(Recorded data)
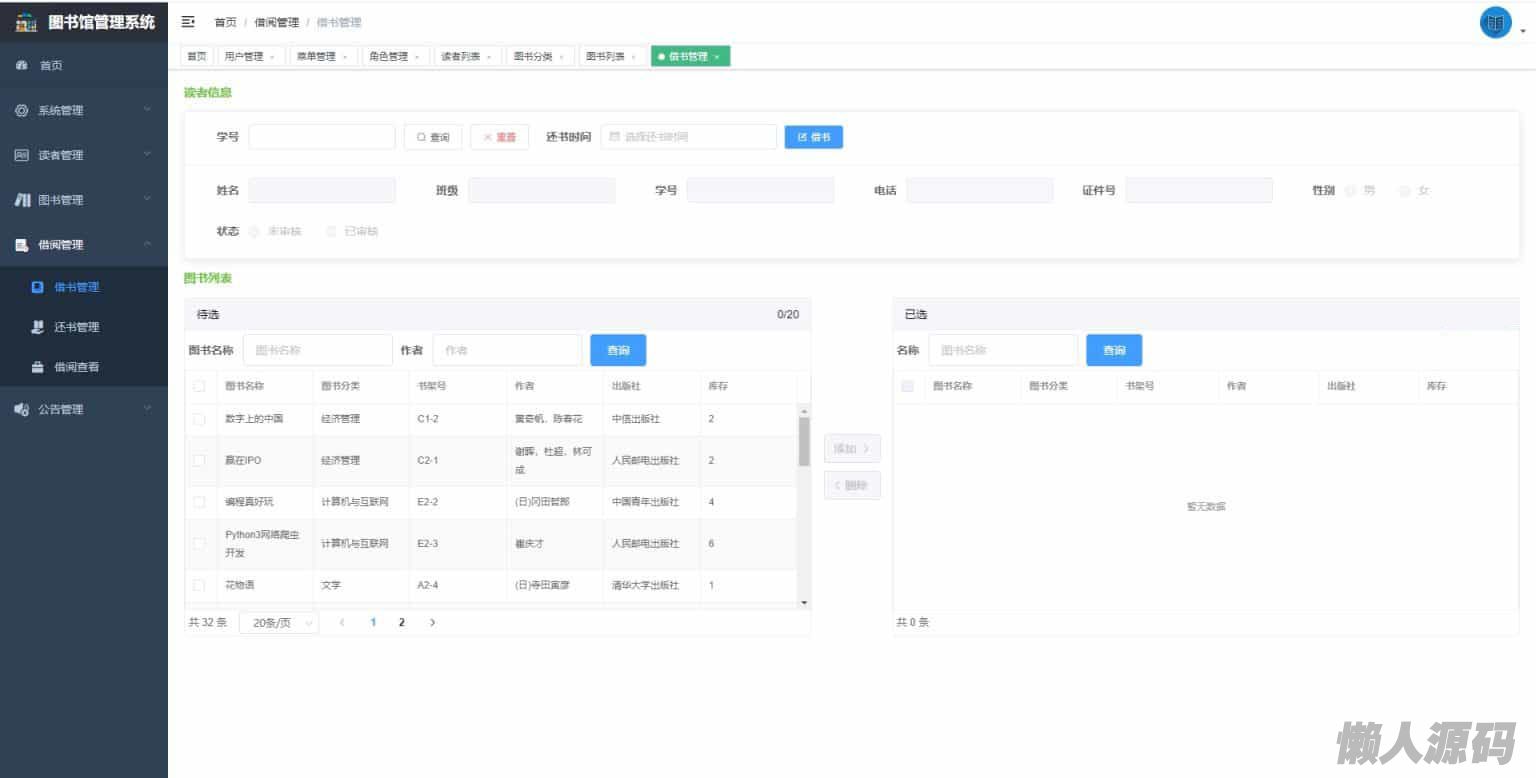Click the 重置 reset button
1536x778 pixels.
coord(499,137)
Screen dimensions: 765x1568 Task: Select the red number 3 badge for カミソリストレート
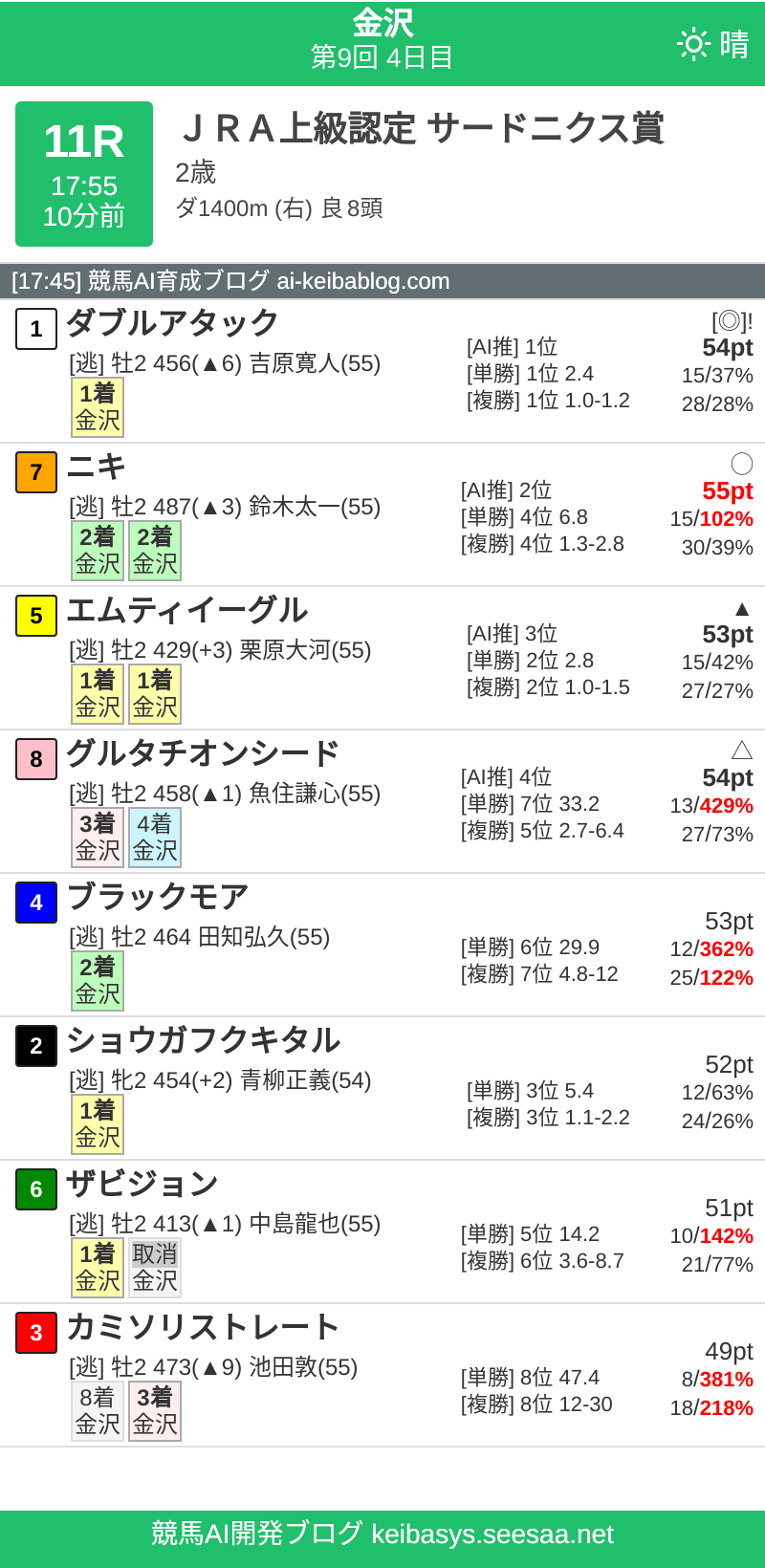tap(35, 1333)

● Problem: Go to the line that contains "Screen dimensions: 765x1568" and copy exactly from there through the last line of the records above, both included. Omit pictures.

● Answer to this problem:
Screen dimensions: 765x1568 Task: Select the red number 3 badge for カミソリストレート
tap(35, 1333)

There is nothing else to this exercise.